Runes could therefore play a role in generating sources of demand for block space, helping to increase fees that could become more important for protecting the network.

This view is by no means universal in the Bitcoin community. Sort them proved controversial among some developers for causing congestion on the network and resulting in increased rates, a charge that Runes could also face if it proves effective.

Runes builds on Ordinals by using UTXO – unspent transaction output, a key element of Bitcoin creator Satoshi Nakamoto’s network design – to generate transactions.
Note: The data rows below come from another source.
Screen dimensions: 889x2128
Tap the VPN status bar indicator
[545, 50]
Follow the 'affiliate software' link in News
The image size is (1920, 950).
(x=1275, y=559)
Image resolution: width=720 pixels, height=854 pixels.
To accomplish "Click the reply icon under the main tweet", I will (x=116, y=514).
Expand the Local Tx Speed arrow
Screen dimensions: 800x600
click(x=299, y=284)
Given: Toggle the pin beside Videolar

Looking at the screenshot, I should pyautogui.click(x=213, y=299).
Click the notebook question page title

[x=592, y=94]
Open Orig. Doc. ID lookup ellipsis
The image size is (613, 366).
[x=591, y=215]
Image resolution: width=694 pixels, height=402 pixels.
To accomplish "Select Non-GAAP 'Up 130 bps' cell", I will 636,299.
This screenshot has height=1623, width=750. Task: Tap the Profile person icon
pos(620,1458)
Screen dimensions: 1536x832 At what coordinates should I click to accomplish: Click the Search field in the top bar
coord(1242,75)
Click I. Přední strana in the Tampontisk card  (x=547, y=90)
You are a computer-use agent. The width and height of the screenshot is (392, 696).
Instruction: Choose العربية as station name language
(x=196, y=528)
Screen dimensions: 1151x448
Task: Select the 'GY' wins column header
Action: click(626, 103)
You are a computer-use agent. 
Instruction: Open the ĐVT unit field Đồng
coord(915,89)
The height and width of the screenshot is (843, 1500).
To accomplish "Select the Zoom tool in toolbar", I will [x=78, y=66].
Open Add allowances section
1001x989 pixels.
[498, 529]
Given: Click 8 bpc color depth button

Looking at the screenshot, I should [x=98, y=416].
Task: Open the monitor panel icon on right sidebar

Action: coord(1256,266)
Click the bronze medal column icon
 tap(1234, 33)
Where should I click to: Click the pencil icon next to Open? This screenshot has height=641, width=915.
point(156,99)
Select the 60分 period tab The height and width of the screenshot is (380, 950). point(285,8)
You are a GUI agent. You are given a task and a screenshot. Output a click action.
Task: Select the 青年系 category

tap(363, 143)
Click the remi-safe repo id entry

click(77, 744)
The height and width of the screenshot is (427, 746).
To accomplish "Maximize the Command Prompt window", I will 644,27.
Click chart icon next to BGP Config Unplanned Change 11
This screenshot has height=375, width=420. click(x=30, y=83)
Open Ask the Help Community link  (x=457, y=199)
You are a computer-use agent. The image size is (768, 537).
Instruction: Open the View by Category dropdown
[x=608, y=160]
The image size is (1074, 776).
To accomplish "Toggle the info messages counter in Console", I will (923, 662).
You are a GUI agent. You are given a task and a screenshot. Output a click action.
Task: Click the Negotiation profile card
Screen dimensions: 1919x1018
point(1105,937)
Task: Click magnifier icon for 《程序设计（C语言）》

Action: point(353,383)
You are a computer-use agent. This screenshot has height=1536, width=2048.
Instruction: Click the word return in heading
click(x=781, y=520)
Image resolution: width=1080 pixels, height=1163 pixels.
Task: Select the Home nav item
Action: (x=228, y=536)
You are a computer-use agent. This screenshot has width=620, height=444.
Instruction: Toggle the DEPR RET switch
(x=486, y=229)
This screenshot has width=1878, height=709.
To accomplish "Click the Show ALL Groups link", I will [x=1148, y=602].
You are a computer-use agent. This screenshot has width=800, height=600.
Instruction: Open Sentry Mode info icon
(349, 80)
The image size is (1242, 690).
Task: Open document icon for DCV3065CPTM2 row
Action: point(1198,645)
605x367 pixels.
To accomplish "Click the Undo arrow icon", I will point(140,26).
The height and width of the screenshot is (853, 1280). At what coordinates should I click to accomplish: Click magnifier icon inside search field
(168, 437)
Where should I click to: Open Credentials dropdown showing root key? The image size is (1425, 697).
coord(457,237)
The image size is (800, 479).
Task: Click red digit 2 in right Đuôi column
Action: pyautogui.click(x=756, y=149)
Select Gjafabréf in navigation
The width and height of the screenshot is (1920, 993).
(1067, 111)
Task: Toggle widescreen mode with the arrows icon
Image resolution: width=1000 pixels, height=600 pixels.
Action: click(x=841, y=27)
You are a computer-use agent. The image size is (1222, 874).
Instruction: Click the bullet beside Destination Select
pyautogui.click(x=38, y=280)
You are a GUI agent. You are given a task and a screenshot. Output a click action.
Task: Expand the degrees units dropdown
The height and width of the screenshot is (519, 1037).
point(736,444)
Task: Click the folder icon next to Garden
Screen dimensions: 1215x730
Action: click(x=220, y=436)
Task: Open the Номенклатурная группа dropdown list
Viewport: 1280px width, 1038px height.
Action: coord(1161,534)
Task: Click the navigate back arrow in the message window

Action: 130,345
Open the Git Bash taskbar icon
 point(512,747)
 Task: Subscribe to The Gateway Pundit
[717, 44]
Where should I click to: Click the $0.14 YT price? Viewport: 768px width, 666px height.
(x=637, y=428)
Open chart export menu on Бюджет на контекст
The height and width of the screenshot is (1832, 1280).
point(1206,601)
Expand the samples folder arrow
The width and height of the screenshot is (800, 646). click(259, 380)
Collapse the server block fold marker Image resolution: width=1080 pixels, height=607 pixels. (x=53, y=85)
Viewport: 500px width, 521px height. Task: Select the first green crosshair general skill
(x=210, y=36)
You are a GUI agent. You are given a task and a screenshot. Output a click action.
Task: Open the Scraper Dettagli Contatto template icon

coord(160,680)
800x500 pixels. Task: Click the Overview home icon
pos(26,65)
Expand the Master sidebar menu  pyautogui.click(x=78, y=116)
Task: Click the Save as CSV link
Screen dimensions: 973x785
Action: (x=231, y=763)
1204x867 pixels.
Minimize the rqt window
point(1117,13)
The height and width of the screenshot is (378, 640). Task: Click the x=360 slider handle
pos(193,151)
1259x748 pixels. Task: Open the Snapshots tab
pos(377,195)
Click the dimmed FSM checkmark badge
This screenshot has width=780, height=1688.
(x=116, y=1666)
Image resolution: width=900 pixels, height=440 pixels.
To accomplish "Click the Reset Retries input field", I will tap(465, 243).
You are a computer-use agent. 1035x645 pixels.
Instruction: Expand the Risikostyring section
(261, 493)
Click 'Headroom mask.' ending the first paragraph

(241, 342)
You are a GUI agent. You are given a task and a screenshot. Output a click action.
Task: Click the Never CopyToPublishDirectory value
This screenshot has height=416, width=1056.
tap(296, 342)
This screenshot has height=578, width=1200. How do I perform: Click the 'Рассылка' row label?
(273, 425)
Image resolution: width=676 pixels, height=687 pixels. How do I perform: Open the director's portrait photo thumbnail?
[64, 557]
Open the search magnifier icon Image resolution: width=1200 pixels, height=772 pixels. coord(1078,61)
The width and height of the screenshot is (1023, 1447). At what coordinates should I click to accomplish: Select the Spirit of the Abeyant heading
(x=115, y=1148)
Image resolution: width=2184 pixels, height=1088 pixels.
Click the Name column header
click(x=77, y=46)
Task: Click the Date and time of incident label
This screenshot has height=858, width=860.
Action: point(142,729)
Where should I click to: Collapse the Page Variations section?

UTXO is the term for cryptocurrency amounts left after a transaction, similar to the change remaining after completing a cash purchase.

The new protocol extends the UTXO concept through the ability to hold a balance in any number of Rune tokens. A single Rune can contain 10 units of Rune A, 100 units of Rune B, and 1,000 units of Rune C, and so on, with any unspent UTXO from a transaction destroyed.

Users would then send a bunch of runes on different inputs, which would be transferred to an OP_RETURN to be burned. Unless they mark it with a “runestone”, a pointer that specifies an alternative output, making it unspendable and therefore ignored by Bitcoin Core, the network’s software. A runestone can be used to create a new rune, known as an “engraving”, or to mint or transfer existing runes.

Rodarmor summarizes Runes as a “simple OP_RETURN-based protocol”, presented through approximately 2,000 lines of code.

“Subscriptions have doubled the size of the UTXO set in the last year alone, and most of them will be forever useless,” he wrote.